Siedem osób usłyszało zarzuty w związku z nielegalnym składowiskiem łatwopalnych odpadów w miejscowości Mosty (woj. zachodniopomorskie). Firma, na której terenie znaleziono niebezpieczne substancje, nie posiadała odpowiedniego pozwolenia, a odpady były zwożone z innych części kraju. Sołtys Mostów twierdzi, że składowisko nadal funkcjonuje. - To miejsce zagraża życiu i zdrowiu mieszkańców, dlatego nie rozumiemy, dlaczego nie zostało zamknięte - mówi. Prokuratura tłumaczy, że firma ma pozwolenie na składowanie odpadów, ale nie takich, jakie zostały ujawnione kilka miesięcy temu.
O tym, że składowisko odpadów nadal funkcjonuje poinformował nas na Kontakt24 Ireneusz Mielniczuk, sołtys miejscowości Mosty w gminie Goleniów. Jak mówił, odpady znajdowały się tam od siedmiu lat, jednak cztery miesiące temu Główny Inspektorat Ochrony Środowiska wykrył nieprawidłowości. Prokuratura ustaliła, że zwożono tam setki ton nielegalnych odpadów z całego kraju. - W naszej miejscowości jest kopalnia żwiru, pomału zamykana, którą siedem lat temu przerobiono na składowisko odpadów. Miały tam być popioły i tego typu rzeczy, ale potem zaczęto zwozić plastiki, chemię i inne niebezpieczne substancje - mówił sołtys. - Obawy mieszkańców wzmacnia fakt, że kopalnia znajduje się nad zbiornikiem wody, z którego pobierana jest woda pitna. Wykorzystujemy ją do celów spożywczych, transportują ją nawet do Szczecina. Zatrzymano kilka osób podejrzanych w sprawie, jednak oburzające jest, iż nadal tego miejsca nie zamknięto - podkreślił.
- Jestem także naczelnikiem Ochotniczej Straży Pożarnej i sam byłem przy wrześniowym pożarze, do którego doszło w tym miejscu. Paliła się skarpa, a w oczy rzucała się góra pomielonego plastiku. To miejsce zagraża życiu i zdrowiu mieszkańców, dlatego nie rozumiemy, dlaczego nie zostało zamknięte - dodał.
Firma ma pozwolenie na składowanie odpadów
Łukasz Błogowski z Prokuratury Okręgowej w Szczecinie przekazał nam, że firma ma pozwolenie na składowanie odpadów, ale nie takich, jak te ujawnione cztery miesiące temu.

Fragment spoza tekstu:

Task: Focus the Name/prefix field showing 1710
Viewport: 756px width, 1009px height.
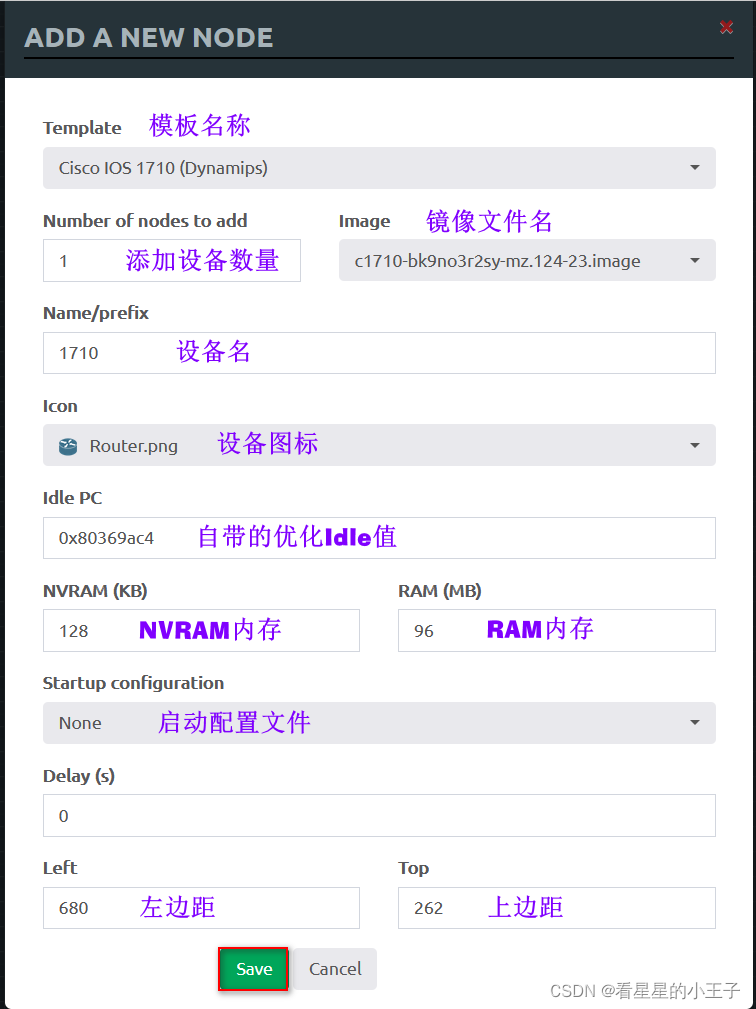Action: coord(379,353)
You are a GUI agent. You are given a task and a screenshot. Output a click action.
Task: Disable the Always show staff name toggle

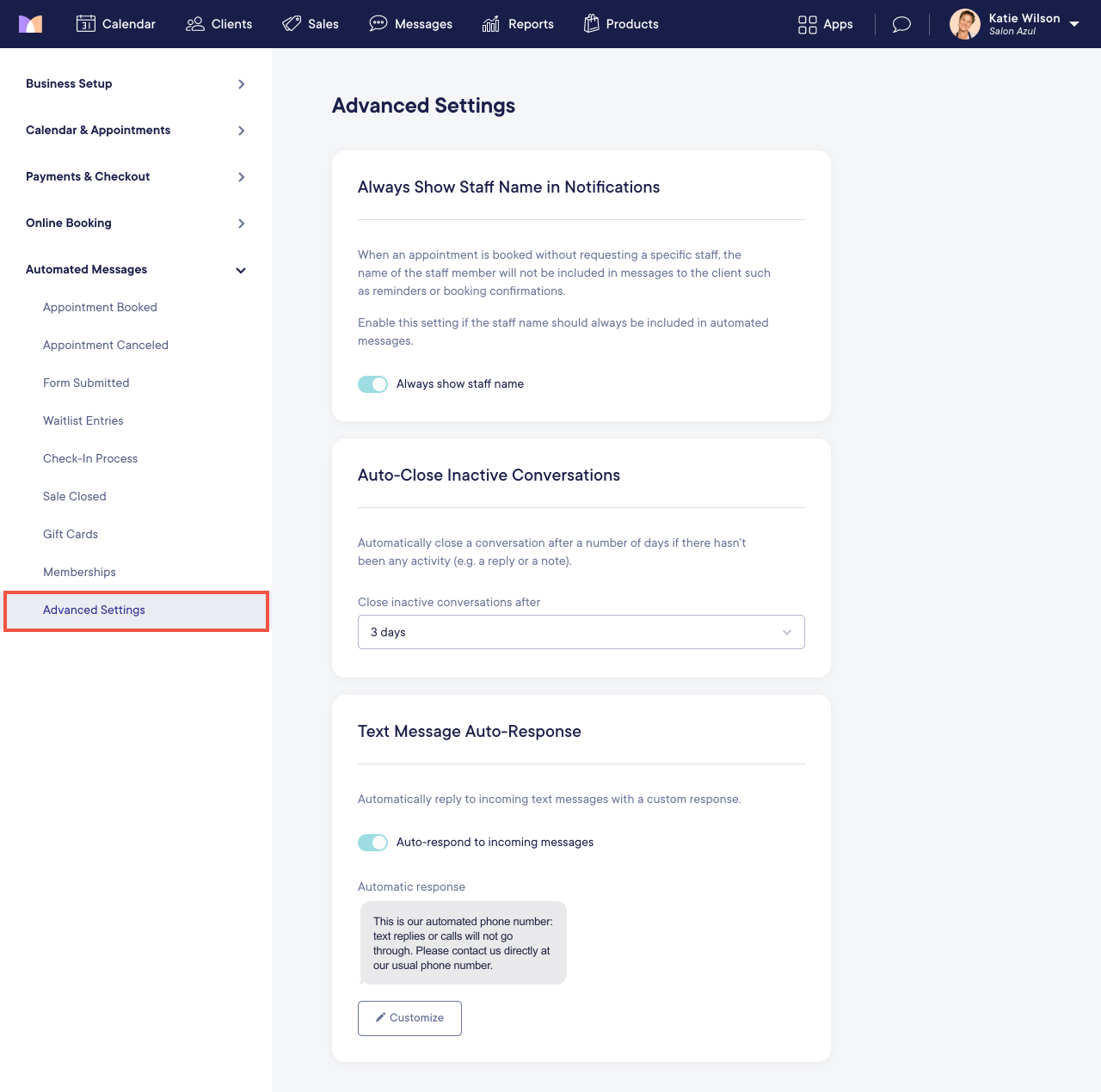(372, 384)
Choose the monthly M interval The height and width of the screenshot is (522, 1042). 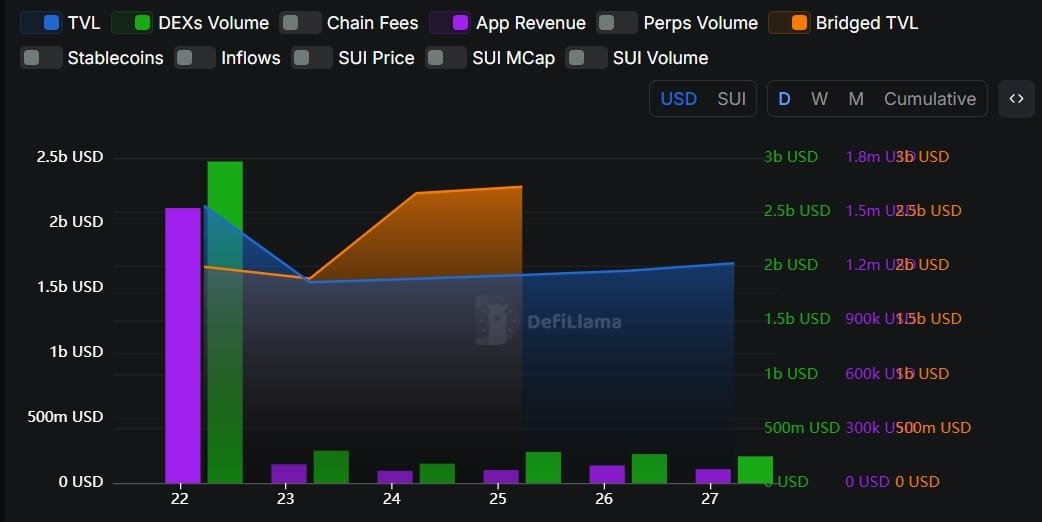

- Według naszej wiedzy, właściwy organ administracyjny nie wydał decyzji cofającej pozwolenia firmy na gospodarkę odpadami: składowanie, skup i sprzedaż - tłumaczył Błogowski.

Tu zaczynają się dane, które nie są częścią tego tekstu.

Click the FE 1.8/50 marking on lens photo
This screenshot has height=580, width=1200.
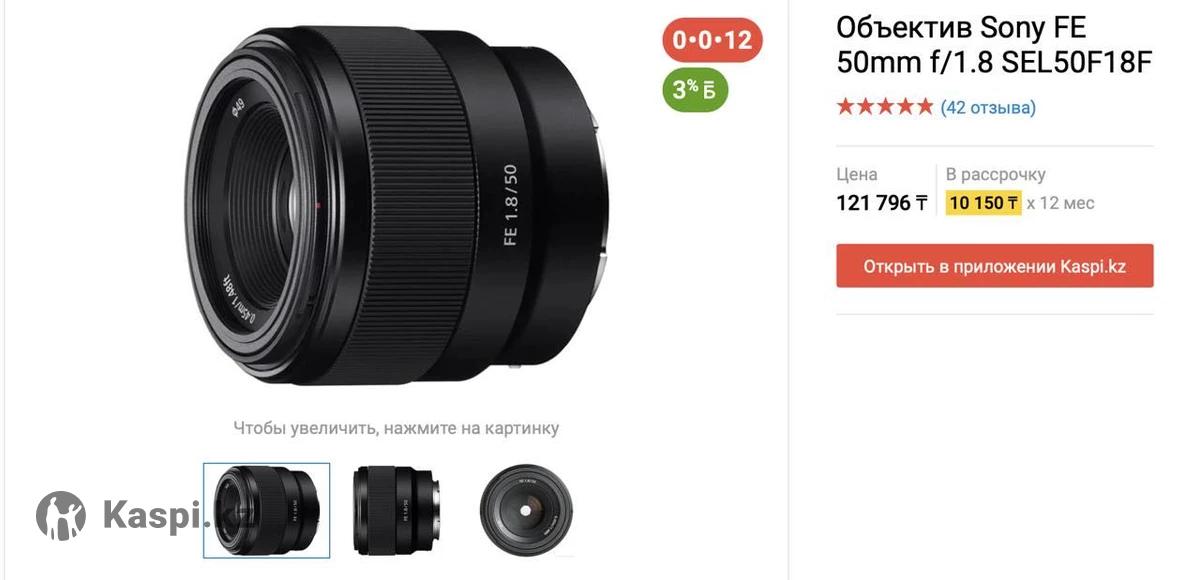pyautogui.click(x=511, y=204)
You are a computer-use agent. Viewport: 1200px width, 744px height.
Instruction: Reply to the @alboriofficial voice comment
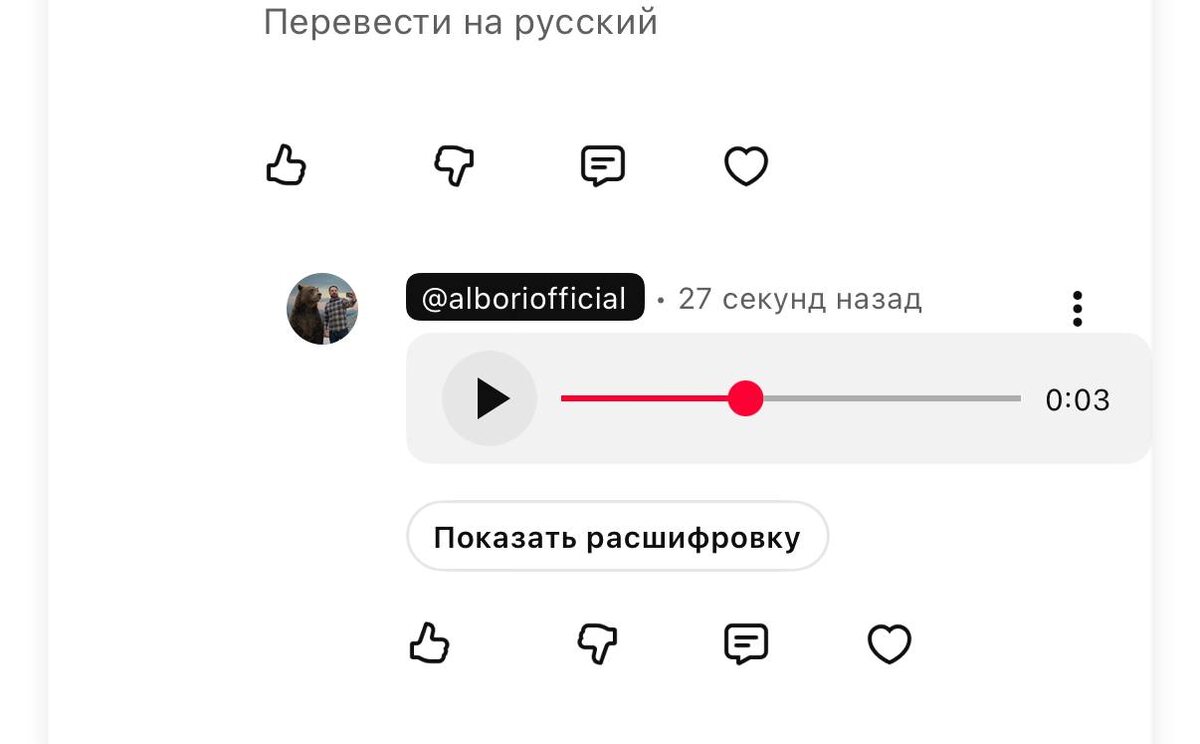(746, 643)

Prokurator powiedział, że dostrzegane przez sołtysa działania na terenie składowiska, mogą mieć związek z legalną działalnością firmy. Podkreślił jednak, że śledczy nadal prowadzą tam wszelkie niezbędne czynności i niewykluczone są kolejne postępowania, nie tylko karne.
Zarzuty i aresztowania
Nielegalne składowisko odpadów odkryli zachodniopomorscy policjanci, pod nadzorem prokuratury okręgowej, współpracując z Głównym Inspektoratem Ochrony Środowiska. Łatwopalne substancje zlokalizowano w powiecie goleniowskim, na terenie firmy, która nie posiadała pozwolenia na składowanie tego rodzaju materiałów. Podstawą do wszczęcia śledztwa w tej sprawie były wyniki czynności, przeprowadzonych przez Wojewódzkie Inspektoraty Ochrony Środowiska w Zielonej Górze i Wrocławiu. Funkcjonariusze ustalili, że odpady zwożone były z terenu kraju, a w dokumentacji ich dotyczącej, były fałszywe informacje.

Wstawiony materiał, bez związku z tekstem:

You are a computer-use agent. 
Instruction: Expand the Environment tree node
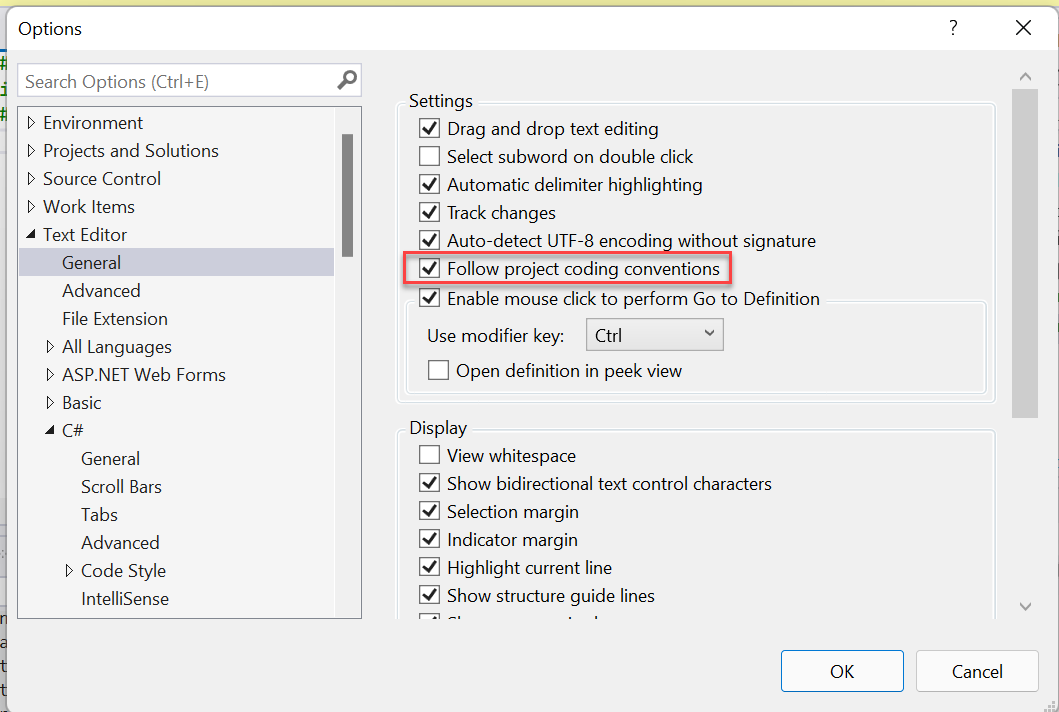point(31,122)
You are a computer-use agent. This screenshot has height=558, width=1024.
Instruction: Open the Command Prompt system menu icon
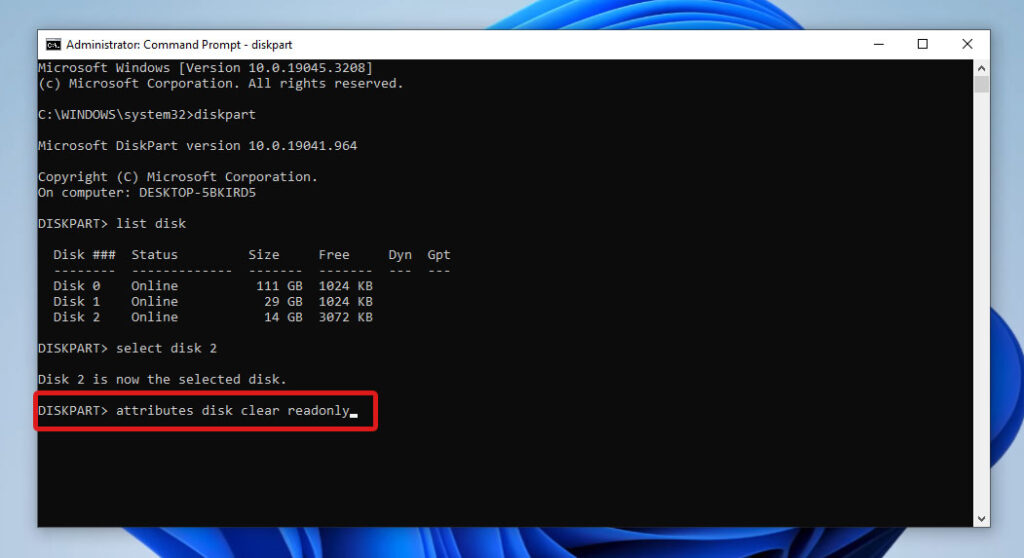(53, 45)
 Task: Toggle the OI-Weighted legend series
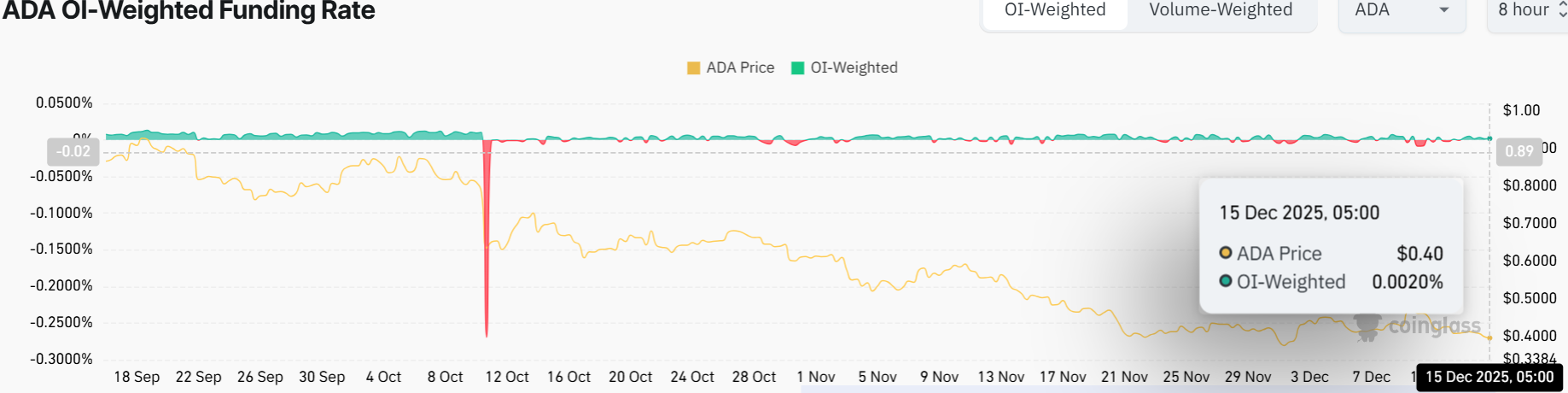click(854, 67)
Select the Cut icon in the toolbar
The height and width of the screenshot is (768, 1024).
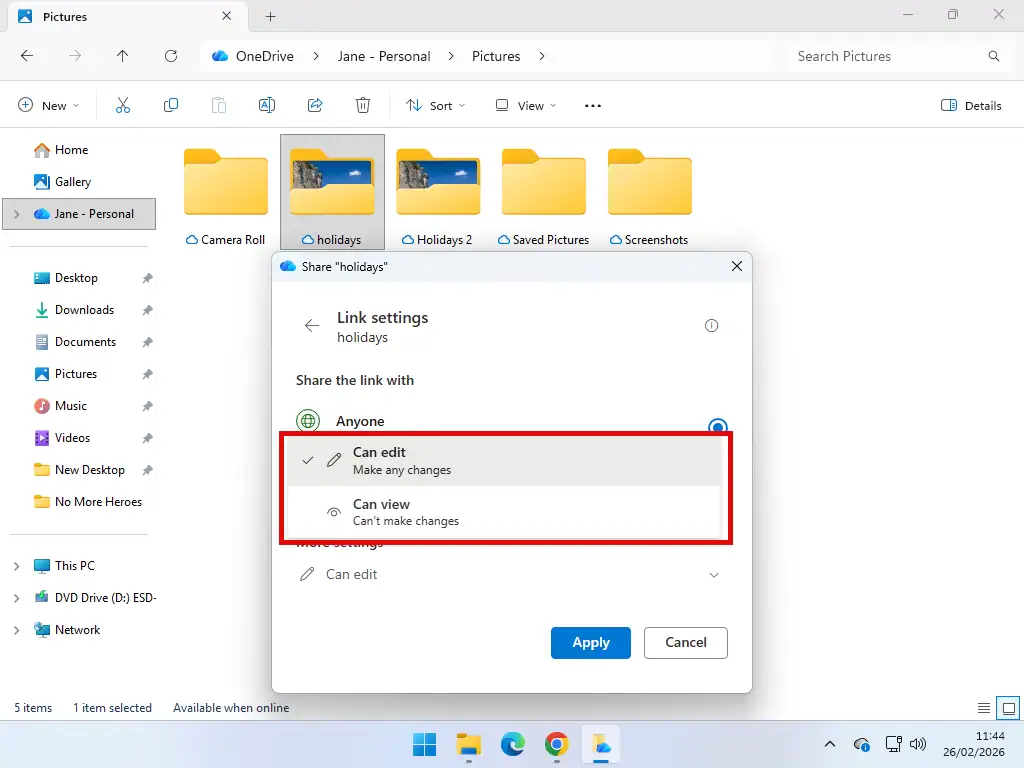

"Potwierdzono przyjęcia odpadów w miejscu, w którym faktycznie się nie znajdowały, natomiast transportowane i składowane były na terenie jednej z gmin województwa zachodniopomorskiego" - czytamy w policyjnym komunikacie.
W czerwcu prokuratura sześciu osobom przedstawiła zarzuty między innymi nieodpowiedniego postępowania z odpadami. Wobec trzech podejrzanych sąd zastosował tymczasowe aresztowanie.
Jak przekazał nam prokurator Łukasz Błogowski, te same zarzuty usłyszała później jeszcze jedna osoba. Został wobec niej zastosowany środek zapobiegawczy o charakterze wolnościowym.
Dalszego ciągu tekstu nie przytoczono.